▶ _Task inputs_:
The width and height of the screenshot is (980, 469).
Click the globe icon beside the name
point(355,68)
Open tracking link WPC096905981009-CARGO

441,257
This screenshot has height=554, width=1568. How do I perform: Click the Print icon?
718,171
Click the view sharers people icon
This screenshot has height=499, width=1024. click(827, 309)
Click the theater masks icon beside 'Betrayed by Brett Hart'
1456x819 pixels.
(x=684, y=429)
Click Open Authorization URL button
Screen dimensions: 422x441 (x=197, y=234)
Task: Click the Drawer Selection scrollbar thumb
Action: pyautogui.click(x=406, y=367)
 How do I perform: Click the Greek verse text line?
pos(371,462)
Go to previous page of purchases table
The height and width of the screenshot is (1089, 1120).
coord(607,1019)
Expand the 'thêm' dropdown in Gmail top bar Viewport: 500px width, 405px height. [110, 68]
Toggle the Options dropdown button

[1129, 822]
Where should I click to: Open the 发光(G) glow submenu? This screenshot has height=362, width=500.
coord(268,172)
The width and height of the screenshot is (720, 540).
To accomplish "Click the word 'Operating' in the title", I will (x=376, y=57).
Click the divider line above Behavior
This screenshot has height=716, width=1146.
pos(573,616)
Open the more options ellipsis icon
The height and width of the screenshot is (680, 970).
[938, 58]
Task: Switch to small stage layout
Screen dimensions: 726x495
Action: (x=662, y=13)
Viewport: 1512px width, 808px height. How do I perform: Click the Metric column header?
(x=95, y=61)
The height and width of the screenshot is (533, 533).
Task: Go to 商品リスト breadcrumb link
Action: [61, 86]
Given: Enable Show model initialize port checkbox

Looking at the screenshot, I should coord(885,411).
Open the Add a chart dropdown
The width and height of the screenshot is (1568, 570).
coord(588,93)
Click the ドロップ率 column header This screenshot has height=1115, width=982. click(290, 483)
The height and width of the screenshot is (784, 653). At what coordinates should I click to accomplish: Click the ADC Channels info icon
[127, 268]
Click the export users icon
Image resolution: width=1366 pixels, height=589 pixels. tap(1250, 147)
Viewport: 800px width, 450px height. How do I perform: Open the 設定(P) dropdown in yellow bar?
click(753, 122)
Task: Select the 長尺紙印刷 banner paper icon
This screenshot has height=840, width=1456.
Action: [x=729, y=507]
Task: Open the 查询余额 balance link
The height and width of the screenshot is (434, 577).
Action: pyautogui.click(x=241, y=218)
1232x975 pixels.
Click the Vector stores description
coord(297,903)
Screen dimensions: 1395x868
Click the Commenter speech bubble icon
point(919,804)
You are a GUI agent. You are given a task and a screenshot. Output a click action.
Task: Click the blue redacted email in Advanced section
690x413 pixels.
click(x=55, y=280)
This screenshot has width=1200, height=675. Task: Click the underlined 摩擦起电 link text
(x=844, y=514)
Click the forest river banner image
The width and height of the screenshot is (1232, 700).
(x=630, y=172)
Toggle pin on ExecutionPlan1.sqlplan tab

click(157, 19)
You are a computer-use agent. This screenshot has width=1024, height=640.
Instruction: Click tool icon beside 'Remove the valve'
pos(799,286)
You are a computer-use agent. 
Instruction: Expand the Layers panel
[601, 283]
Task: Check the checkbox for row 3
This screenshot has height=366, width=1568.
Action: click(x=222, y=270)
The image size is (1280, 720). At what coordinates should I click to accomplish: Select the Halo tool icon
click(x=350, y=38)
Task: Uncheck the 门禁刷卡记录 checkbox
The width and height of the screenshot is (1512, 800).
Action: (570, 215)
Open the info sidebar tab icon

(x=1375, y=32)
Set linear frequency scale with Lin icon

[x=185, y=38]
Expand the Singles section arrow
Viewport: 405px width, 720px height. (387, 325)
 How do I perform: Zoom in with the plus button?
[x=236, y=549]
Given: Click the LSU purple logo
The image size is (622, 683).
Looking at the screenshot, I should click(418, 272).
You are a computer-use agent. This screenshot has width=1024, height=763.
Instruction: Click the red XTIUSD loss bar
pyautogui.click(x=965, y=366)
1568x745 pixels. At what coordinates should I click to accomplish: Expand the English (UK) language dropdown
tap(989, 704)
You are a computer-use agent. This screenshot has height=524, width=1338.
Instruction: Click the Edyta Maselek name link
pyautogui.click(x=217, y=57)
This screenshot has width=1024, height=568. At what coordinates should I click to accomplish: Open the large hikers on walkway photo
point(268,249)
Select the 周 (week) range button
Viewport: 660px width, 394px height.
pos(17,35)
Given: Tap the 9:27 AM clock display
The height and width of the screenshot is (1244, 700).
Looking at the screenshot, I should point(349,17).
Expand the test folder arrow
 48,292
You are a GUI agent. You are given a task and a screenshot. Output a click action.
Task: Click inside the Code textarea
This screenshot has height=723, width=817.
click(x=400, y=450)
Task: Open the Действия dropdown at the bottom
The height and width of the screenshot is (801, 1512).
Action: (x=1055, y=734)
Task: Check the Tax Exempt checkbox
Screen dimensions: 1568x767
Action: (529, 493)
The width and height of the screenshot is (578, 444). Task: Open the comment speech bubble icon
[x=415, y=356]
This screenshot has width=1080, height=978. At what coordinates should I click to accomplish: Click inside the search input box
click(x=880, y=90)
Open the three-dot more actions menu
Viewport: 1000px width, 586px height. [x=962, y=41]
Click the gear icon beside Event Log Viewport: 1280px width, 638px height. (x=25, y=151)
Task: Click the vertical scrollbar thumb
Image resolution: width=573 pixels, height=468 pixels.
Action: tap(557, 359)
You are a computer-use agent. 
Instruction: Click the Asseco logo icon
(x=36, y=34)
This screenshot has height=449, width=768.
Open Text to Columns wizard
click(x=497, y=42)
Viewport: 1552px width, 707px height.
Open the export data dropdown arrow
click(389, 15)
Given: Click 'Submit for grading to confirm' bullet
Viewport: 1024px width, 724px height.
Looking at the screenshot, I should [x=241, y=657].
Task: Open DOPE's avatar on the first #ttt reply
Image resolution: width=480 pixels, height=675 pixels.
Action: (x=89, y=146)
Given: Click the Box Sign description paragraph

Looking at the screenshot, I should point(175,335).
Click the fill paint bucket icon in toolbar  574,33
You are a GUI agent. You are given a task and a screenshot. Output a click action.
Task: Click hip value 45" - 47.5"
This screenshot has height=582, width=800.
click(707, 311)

▶ _What is being asked_: Would you please repeat the entire listing above exactly?

▶ _Written response_:
The width and height of the screenshot is (980, 469).
Click the globe icon beside the name
point(355,68)
Open tracking link WPC096905981009-CARGO

441,257
This screenshot has height=554, width=1568. How do I perform: Click the Print icon?
718,171
Click the view sharers people icon
This screenshot has height=499, width=1024. click(827, 309)
Click the theater masks icon beside 'Betrayed by Brett Hart'
1456x819 pixels.
(x=684, y=429)
Click Open Authorization URL button
Screen dimensions: 422x441 (x=197, y=234)
Task: Click the Drawer Selection scrollbar thumb
Action: pyautogui.click(x=406, y=367)
 How do I perform: Click the Greek verse text line?
pos(371,462)
Go to previous page of purchases table
The height and width of the screenshot is (1089, 1120).
coord(607,1019)
Expand the 'thêm' dropdown in Gmail top bar Viewport: 500px width, 405px height. [110, 68]
Toggle the Options dropdown button

[1129, 822]
Where should I click to: Open the 发光(G) glow submenu? This screenshot has height=362, width=500.
coord(268,172)
The width and height of the screenshot is (720, 540).
To accomplish "Click the word 'Operating' in the title", I will (x=376, y=57).
Click the divider line above Behavior
This screenshot has height=716, width=1146.
pos(573,616)
Open the more options ellipsis icon
The height and width of the screenshot is (680, 970).
[938, 58]
Task: Switch to small stage layout
Screen dimensions: 726x495
Action: (x=662, y=13)
Viewport: 1512px width, 808px height. How do I perform: Click the Metric column header?
(x=95, y=61)
The height and width of the screenshot is (533, 533).
Task: Go to 商品リスト breadcrumb link
Action: [61, 86]
Given: Enable Show model initialize port checkbox

Looking at the screenshot, I should coord(885,411).
Open the Add a chart dropdown
The width and height of the screenshot is (1568, 570).
coord(588,93)
Click the ドロップ率 column header This screenshot has height=1115, width=982. click(290, 483)
The height and width of the screenshot is (784, 653). At what coordinates should I click to accomplish: Click the ADC Channels info icon
[127, 268]
Click the export users icon
Image resolution: width=1366 pixels, height=589 pixels. tap(1250, 147)
Viewport: 800px width, 450px height. How do I perform: Open the 設定(P) dropdown in yellow bar?
click(753, 122)
Task: Select the 長尺紙印刷 banner paper icon
This screenshot has height=840, width=1456.
Action: [x=729, y=507]
Task: Open the 查询余额 balance link
The height and width of the screenshot is (434, 577).
Action: pyautogui.click(x=241, y=218)
1232x975 pixels.
Click the Vector stores description
coord(297,903)
Screen dimensions: 1395x868
Click the Commenter speech bubble icon
point(919,804)
You are a GUI agent. You are given a task and a screenshot. Output a click action.
Task: Click the blue redacted email in Advanced section
690x413 pixels.
click(x=55, y=280)
This screenshot has width=1200, height=675. Task: Click the underlined 摩擦起电 link text
(x=844, y=514)
Click the forest river banner image
The width and height of the screenshot is (1232, 700).
(x=630, y=172)
Toggle pin on ExecutionPlan1.sqlplan tab

click(157, 19)
You are a computer-use agent. This screenshot has width=1024, height=640.
Instruction: Click tool icon beside 'Remove the valve'
pos(799,286)
You are a computer-use agent. 
Instruction: Expand the Layers panel
[601, 283]
Task: Check the checkbox for row 3
This screenshot has height=366, width=1568.
Action: click(x=222, y=270)
The image size is (1280, 720). At what coordinates should I click to accomplish: Select the Halo tool icon
click(x=350, y=38)
Task: Uncheck the 门禁刷卡记录 checkbox
The width and height of the screenshot is (1512, 800).
Action: (570, 215)
Open the info sidebar tab icon

(x=1375, y=32)
Set linear frequency scale with Lin icon

[x=185, y=38]
Expand the Singles section arrow
Viewport: 405px width, 720px height. (387, 325)
 How do I perform: Zoom in with the plus button?
[x=236, y=549]
Given: Click the LSU purple logo
The image size is (622, 683).
Looking at the screenshot, I should click(418, 272).
You are a computer-use agent. This screenshot has width=1024, height=763.
Instruction: Click the red XTIUSD loss bar
pyautogui.click(x=965, y=366)
1568x745 pixels. At what coordinates should I click to accomplish: Expand the English (UK) language dropdown
tap(989, 704)
You are a computer-use agent. This screenshot has height=524, width=1338.
Instruction: Click the Edyta Maselek name link
pyautogui.click(x=217, y=57)
This screenshot has width=1024, height=568. At what coordinates should I click to accomplish: Open the large hikers on walkway photo
point(268,249)
Select the 周 (week) range button
Viewport: 660px width, 394px height.
pos(17,35)
Given: Tap the 9:27 AM clock display
The height and width of the screenshot is (1244, 700).
Looking at the screenshot, I should point(349,17).
Expand the test folder arrow
 48,292
You are a GUI agent. You are given a task and a screenshot. Output a click action.
Task: Click inside the Code textarea
This screenshot has height=723, width=817.
click(x=400, y=450)
Task: Open the Действия dropdown at the bottom
The height and width of the screenshot is (801, 1512).
Action: (x=1055, y=734)
Task: Check the Tax Exempt checkbox
Screen dimensions: 1568x767
Action: (529, 493)
The width and height of the screenshot is (578, 444). Task: Open the comment speech bubble icon
[x=415, y=356]
This screenshot has width=1080, height=978. At what coordinates should I click to accomplish: Click inside the search input box
click(x=880, y=90)
Open the three-dot more actions menu
Viewport: 1000px width, 586px height. [x=962, y=41]
Click the gear icon beside Event Log Viewport: 1280px width, 638px height. (x=25, y=151)
Task: Click the vertical scrollbar thumb
Image resolution: width=573 pixels, height=468 pixels.
Action: tap(557, 359)
You are a computer-use agent. 
Instruction: Click the Asseco logo icon
(x=36, y=34)
This screenshot has height=449, width=768.
Open Text to Columns wizard
click(x=497, y=42)
Viewport: 1552px width, 707px height.
Open the export data dropdown arrow
click(389, 15)
Given: Click 'Submit for grading to confirm' bullet
Viewport: 1024px width, 724px height.
Looking at the screenshot, I should [x=241, y=657].
Task: Open DOPE's avatar on the first #ttt reply
Image resolution: width=480 pixels, height=675 pixels.
Action: (x=89, y=146)
Given: Click the Box Sign description paragraph

Looking at the screenshot, I should point(175,335).
Click the fill paint bucket icon in toolbar  574,33
You are a GUI agent. You are given a task and a screenshot. Output a click action.
Task: Click hip value 45" - 47.5"
This screenshot has height=582, width=800.
click(707, 311)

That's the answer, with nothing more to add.